Reading the EPROM
*DISCLAIMER* Do not attempt this if you don’t know what you’re doing. Also, if you haven’t proper equipment to monitor the changes: Wideband and knocking sensing devices.
After installing a socket into the board in place of the existing EPROM 27c256, like showed in part 1, you need to read the content of the desoldered EPROM.
In case you damaged it, you could still manage to find a basemap online, but I strongly suggest you to take care desoldering the original chip.
To read the EPROM you need an EPROM/EEPROM programmer, you can find plenty online just make sure it can read and write 27c256/27c512 chips.
After you estrapolated the binary file from the EPROM, which should be 32kbyte in size, you have successfully read your ECU software in which you will find our beloved maps.
Please note that the stock EPROM cannot be erased. So you need to source a new, deletable, chip in which you will be able to burn a new map.
To modify it, you could use a simple hex editor, but you should know where the fuel maps, ignition maps, rev limiters, vris switchpoints are.. In order to do so, you should disassembly original ecu file, understand the software and then you’ll know where these maps are.. This would take A LOT of time and efforts.
Thanks to the wonderful people who sometime populate internet, in particular to ALEXANDER from Moscow, whose nick is Berserk, we are a software to locate basic maps easily. I had the chance to chat with this wonderful guy, and he promised me he will do an English translation of the software, but meanwhile, I translated it and made some pictures to explain how to use it.
Feeding the file to the editor
Download editor: it’s a portable editor written in non-unicode language that will be most likely displayed in small squares instead of russian language. You should set russian as a non-unicode support language, follow this very helpful guide but instead of Romanian, use Russian: Change system locale
Open the portable Editor and you will find this (Of course in russian):
Click in open, feed it with your ecu binary.
In the notes, you will find what the ecu firmware is, so you can select in the dropdown menu: FW version.
If everything went smooth and the ecu file is fine with the correct checksum, in the top right checksum box you will see the same value as expected checksum box, which usually is AA55.
On the VRIS tab, you will find RPM setpoints for each butterfly valve for each given load: Low load, Medium load, High load, which can be selected from dropdown menu.

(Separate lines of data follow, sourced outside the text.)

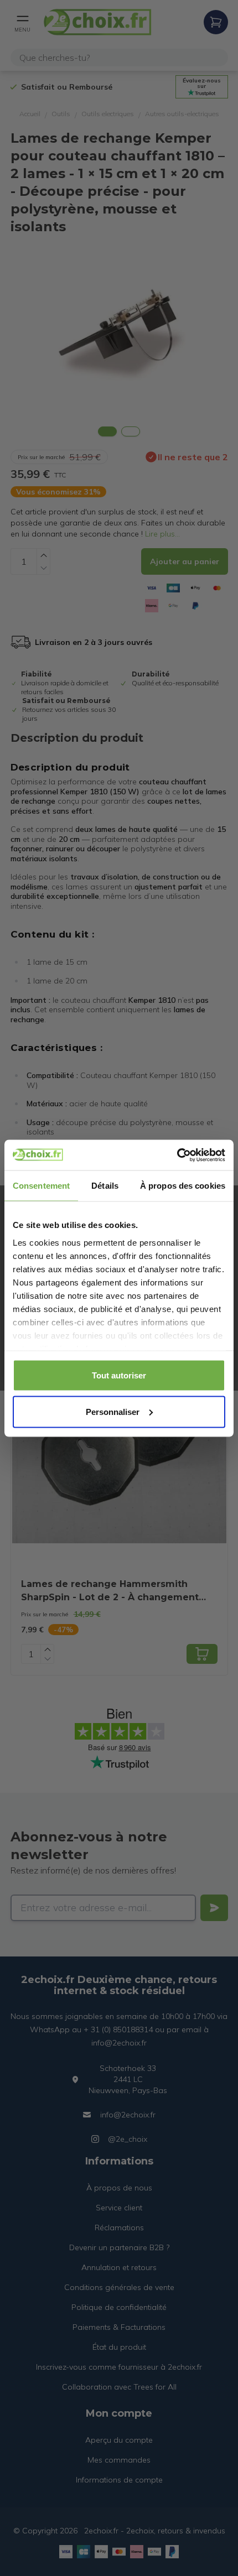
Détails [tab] (104, 1185)
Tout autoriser (119, 1375)
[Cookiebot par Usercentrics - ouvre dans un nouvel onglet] (176, 1155)
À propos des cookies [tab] (182, 1185)
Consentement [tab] (41, 1185)
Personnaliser (112, 1411)
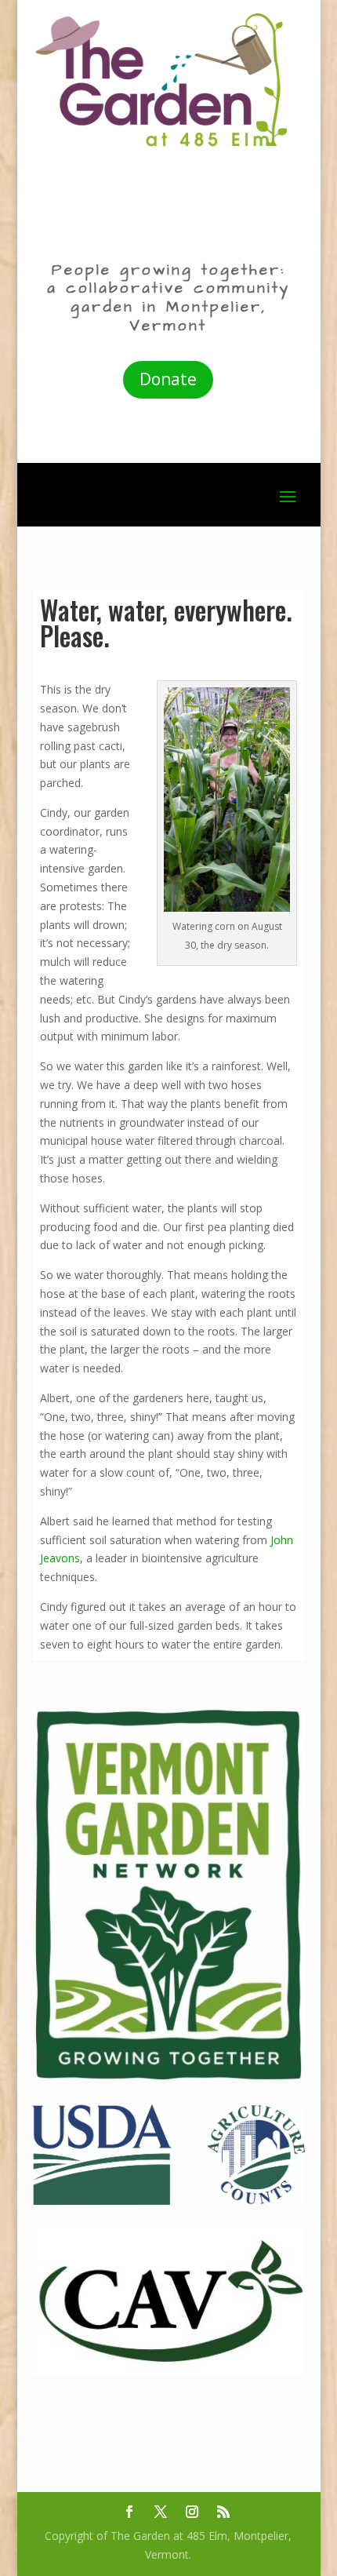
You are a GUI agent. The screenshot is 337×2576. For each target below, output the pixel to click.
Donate (168, 379)
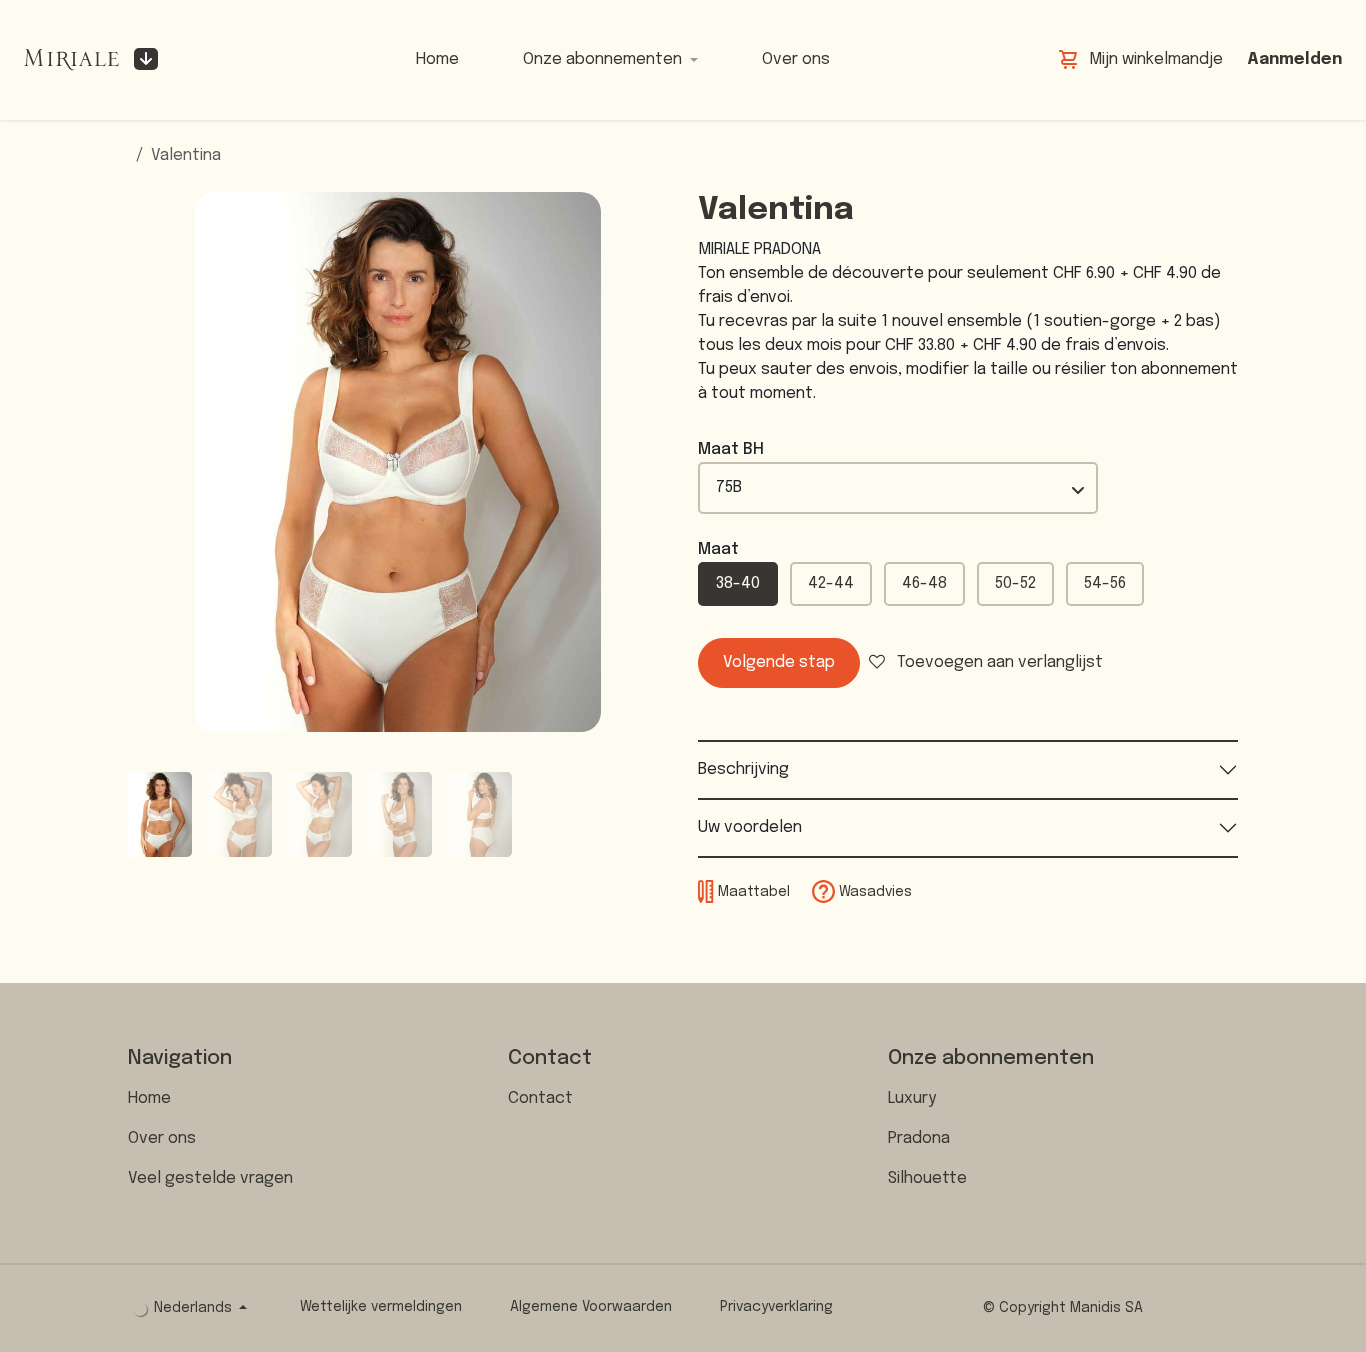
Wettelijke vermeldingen (381, 1307)
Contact (540, 1098)
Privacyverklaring (776, 1307)
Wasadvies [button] (874, 892)
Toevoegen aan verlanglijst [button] (998, 662)
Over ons (162, 1138)
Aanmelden (1294, 59)
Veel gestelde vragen (210, 1178)
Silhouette (927, 1178)
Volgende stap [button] (779, 662)
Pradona (919, 1138)
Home (149, 1098)
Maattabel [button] (753, 892)
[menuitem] (437, 60)
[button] (155, 462)
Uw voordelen (750, 827)
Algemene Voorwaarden (591, 1307)
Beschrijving (743, 769)
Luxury (912, 1098)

Green is Open, White is close.
In the other tabs you will find Fuel maps, Timing maps for high octane or low octane fuel (knock sensor interpolation), multipliers and rpm limiters.
I will not tell you how to interpret or modify these maps because it would be too easy. Get a wideband and a knock sensing device and start modifying and verify what the changes do. Please don’t make big changes all at once as this could lead to engine knock and engine failures if not done properly. You can help yourself downloading and comparing different mazda v6 ecu maps (here’s my archive: download).
*IMPORTANT* In order to make the car start and drive fine with no strange errors you should correct the checksum doing the following before saving the map binary:
- Click on box “Check Checksum“
- On the box next to it click “Calculate“
- Click again on box “Check Checksum” and make sure it now shows the same as “Expected checksum” usually AA55 Hex value.
- Now Save and enjoy.
Burning the EPROM
Now what you have to do is to burn the modified binary into an EPROM (27c256, 27c512). Please understand that if you’re using a 512K memory (64Kbyte size), you should write the software in the second half of the chip memory. Starting at address 0x8000.
Install the freshly burnt chip into the socket you soldered following part 1 and you’re good to go.
If you wish to delete the content of the EPROM in order to write a new software in it you need an UV Eprom ERASER, don’t even bother trying nail uv ovens. Alternatively, you could use a compatible EEPROM (W27c512) in place of the 27c256. These are faster to delete because they can be erased directly from the programmer and allow you to do many modifications without having to wait the UV Eraser to delete your chip (Usually 30 minutes).
I also discovered there are many other values which could be tweaked in the firmware to make the stock ecu feel a lot more like a full standalone. Sadly, I have no time to extensively analyze the firmware and code an editor; also, since full standalones became cheaper, I suppose that it’s not worth the effort to do so. So, at the end, now you can do a basic remap, adapting fuel to the breathing mods you’ve done and optimize spark timing and rev limits for your application, the tables that the editor shows should be enough to allow you to optimize a mildly modified engine, of course it wouldn’t allow you to run a boosted engine correctly.